** SUPPLIED MATERIAL **
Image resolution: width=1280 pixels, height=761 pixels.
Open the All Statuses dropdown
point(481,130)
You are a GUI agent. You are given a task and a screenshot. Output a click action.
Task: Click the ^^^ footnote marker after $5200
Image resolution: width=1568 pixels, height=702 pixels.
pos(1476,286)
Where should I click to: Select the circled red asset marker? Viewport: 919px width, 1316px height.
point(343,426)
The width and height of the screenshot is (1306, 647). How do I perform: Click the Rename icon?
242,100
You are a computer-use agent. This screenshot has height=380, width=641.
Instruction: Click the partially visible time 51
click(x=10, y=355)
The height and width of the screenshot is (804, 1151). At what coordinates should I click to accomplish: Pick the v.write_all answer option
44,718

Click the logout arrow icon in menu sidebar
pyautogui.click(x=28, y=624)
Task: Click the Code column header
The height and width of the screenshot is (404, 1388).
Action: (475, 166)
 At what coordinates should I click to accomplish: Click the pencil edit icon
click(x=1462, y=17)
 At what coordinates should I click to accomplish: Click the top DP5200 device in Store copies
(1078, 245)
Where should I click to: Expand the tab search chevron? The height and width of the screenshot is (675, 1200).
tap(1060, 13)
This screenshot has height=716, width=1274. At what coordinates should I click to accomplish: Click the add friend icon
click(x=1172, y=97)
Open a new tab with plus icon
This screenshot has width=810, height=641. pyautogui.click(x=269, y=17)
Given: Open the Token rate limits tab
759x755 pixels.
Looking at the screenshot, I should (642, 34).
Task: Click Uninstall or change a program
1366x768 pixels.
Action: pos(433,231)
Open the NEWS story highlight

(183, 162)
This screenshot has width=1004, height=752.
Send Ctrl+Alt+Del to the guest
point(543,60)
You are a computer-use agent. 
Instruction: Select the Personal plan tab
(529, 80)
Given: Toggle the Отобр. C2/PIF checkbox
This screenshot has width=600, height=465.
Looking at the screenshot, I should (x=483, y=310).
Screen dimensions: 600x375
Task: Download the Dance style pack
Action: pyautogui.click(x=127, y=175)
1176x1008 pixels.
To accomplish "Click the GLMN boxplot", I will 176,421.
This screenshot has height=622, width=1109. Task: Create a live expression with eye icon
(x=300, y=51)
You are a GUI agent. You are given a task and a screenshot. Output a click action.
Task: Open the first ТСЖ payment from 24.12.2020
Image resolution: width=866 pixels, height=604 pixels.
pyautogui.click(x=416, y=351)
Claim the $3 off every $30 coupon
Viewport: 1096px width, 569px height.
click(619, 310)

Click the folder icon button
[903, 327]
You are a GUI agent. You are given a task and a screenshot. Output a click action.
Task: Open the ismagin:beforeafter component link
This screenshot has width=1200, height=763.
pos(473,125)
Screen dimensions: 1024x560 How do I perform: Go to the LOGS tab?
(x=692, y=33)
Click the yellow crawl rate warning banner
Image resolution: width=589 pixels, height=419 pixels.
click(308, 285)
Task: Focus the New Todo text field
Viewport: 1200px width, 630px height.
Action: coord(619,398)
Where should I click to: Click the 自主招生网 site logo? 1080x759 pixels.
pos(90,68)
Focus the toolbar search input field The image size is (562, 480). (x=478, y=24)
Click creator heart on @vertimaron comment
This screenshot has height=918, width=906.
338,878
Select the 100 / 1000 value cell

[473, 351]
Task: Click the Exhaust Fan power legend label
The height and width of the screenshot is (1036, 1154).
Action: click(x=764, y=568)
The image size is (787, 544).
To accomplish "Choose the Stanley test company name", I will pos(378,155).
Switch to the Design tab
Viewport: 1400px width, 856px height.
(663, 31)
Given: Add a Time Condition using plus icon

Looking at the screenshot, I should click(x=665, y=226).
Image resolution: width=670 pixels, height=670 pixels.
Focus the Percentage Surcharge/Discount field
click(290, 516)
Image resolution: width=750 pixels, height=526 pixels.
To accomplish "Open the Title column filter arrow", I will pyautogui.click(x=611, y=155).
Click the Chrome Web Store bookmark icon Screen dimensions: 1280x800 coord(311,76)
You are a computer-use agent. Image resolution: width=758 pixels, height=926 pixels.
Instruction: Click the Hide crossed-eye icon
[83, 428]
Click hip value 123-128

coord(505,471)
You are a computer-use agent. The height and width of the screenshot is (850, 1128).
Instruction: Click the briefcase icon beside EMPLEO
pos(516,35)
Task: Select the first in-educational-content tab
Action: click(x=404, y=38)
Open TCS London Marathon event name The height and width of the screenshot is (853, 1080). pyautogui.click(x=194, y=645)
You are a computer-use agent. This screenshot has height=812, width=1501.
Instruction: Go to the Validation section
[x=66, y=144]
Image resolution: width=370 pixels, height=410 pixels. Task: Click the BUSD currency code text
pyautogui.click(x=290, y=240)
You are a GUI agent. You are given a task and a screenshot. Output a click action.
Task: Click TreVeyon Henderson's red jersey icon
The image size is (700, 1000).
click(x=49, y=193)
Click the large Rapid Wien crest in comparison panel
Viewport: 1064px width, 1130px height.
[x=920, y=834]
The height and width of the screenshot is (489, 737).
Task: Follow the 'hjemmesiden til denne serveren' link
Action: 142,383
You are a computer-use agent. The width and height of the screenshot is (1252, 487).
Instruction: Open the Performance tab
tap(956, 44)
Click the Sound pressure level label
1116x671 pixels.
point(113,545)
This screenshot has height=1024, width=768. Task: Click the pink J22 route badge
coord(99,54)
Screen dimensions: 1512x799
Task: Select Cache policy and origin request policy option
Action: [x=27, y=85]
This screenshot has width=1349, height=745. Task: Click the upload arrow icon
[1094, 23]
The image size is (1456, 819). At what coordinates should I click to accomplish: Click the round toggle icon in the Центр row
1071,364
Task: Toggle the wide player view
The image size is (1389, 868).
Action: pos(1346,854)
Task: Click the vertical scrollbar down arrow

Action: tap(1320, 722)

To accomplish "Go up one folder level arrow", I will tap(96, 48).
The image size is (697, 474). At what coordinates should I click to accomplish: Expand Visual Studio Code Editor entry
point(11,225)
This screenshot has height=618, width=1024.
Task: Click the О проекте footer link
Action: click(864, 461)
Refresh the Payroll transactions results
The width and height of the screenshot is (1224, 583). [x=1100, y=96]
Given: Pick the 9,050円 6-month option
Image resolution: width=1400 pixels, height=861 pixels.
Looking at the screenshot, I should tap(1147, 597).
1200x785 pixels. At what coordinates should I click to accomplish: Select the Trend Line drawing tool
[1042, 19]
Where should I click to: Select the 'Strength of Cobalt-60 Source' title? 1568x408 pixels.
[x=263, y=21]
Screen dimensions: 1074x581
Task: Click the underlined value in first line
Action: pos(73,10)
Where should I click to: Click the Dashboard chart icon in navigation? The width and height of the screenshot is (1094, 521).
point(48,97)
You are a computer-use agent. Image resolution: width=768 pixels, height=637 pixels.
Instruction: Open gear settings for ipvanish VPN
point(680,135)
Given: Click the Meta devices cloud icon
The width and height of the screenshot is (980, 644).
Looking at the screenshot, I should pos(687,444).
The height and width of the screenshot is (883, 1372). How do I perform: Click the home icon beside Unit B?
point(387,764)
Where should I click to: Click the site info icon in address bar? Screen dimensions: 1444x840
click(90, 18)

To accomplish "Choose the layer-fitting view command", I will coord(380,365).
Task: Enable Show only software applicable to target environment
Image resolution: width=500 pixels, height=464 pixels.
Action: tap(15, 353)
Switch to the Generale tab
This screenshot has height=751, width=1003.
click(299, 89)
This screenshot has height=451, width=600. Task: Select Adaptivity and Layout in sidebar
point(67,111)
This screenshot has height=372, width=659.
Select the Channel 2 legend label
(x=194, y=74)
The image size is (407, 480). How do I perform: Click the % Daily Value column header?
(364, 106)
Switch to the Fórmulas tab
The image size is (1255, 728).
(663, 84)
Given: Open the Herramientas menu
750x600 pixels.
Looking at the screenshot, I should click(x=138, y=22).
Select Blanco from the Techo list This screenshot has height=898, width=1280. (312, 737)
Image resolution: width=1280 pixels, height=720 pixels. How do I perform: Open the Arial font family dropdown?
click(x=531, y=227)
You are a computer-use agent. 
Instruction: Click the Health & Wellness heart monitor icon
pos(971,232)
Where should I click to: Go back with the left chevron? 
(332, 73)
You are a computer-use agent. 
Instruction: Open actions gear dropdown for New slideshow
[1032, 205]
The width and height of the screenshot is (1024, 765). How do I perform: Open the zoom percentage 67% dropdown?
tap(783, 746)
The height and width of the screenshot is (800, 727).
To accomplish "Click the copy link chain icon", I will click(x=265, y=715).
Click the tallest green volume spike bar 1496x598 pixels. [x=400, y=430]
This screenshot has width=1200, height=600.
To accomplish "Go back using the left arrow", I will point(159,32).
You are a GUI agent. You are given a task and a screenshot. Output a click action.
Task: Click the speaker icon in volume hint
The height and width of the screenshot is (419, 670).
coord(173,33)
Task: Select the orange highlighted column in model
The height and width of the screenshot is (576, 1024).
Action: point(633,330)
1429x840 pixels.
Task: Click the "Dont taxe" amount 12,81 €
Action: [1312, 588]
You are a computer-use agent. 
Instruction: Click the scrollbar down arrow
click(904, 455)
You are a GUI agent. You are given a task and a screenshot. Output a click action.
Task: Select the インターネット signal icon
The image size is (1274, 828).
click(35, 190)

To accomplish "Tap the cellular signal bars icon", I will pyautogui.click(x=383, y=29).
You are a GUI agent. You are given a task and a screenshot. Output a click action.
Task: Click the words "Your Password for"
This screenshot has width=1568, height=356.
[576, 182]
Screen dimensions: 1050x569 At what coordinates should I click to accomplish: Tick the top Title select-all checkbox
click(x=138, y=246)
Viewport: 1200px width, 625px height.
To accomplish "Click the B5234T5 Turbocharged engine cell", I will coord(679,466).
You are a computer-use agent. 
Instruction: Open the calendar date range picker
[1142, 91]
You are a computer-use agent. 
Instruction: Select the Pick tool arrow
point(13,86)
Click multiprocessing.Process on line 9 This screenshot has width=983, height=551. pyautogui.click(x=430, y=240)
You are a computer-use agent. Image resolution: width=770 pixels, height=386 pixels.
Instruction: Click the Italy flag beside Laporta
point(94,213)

** ACTIVITY **
If a line contains the word "volume", it counts; say how many such lines the records hold, and give only that number.

** REPLY **
2